The coup attempt started when a dozen armored personnel carriers and 300 rebel troops left the eastern province of Prey Veng for the capital late Saturday afternoon. It ended Sunday when supporting elements failed to materialize and a distraught Prince Norodom Chakrapong, Ranariddh's estranged half-brother and one of the alleged coup leaders, was allowed to fly into exile in Malaysia after pleading for his life in frantic negotiations by mobile phone from a Phnom Penh hotel room.
Chakrapong, 49, a son of King Sihanouk, initially eluded arrest and went into hiding in Phnom Penh's Regent Hotel. From there, he contacted this reporter at 6:30 a.m. Sunday, begging me to come quickly to the hotel in apparent hopes that the presence of a foreign journalist would prevent security forces from killing him.
What followed was a bizarre 4 1/2-hour drama in which the terrified prince engaged in desperate phone negotiations with Cambodian intermediaries, the American ambassador and, in calls from Beijing, King Sihanouk and Queen Monique.

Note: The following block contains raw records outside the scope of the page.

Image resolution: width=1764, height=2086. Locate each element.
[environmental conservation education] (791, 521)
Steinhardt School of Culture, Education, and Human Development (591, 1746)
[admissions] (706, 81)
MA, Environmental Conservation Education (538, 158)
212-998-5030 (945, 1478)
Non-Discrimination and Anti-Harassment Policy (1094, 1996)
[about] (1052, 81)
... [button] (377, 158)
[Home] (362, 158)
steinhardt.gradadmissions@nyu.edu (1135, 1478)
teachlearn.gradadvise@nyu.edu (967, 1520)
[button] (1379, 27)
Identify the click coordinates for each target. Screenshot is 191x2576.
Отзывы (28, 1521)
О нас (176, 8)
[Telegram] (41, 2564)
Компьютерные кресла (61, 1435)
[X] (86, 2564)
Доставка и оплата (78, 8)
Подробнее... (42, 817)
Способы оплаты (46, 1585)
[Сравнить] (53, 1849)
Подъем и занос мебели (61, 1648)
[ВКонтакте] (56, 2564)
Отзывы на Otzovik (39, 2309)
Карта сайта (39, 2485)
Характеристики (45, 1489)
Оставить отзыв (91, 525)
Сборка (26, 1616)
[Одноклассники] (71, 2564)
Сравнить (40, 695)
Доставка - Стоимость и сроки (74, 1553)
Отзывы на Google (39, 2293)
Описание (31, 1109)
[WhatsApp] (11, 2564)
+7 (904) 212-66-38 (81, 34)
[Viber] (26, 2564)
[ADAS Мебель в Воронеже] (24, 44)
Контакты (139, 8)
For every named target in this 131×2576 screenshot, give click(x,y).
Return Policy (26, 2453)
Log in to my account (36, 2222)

After making my way past government troops and security forces posted outside the hotel with machine guns and rocket launchers, I found Chakrapong, disheveled, barefoot and wide-eyed with fear, emerging from a crawlspace above the ceiling of his room.
"Please, they are trying to arrest me," he pleaded. "They will kill me. I am innocent. Please tell the American ambassador to come right away. I need protection."
Agitated and near tears, he repeatedly denied any involvement in the coup attempt, cursed government leaders and begged me not to leave him in case troops invaded the hotel. He fielded calls constantly on two mobile phones, speaking in English, French and Khmer.
At one point he had Sihanouk on the phone in one hand and U.S. Ambassador Charles Twining on the line in the other. But it was his stepmother, Queen Monique, who appeared to take a leading role in negotiating with government leaders on Chakrapong's behalf to let him leave the country.
"I am all right, Papa, but the situation is bad," he told Sihanouk at one point. "They have surrounded me."
He pleaded with Twining for political asylum but was told the embassy could not help him. Twining eventually showed up at the hotel and joined Interior Minister You Hokry in discussions with Chakrapong on his departure from the country.
"I am a military man," Chakrapong told me in protesting his innocence before being whisked to the airport in a heavily armed convoy. "I know how to make a coup. Now I have no power and no forces. How can I make a coup?"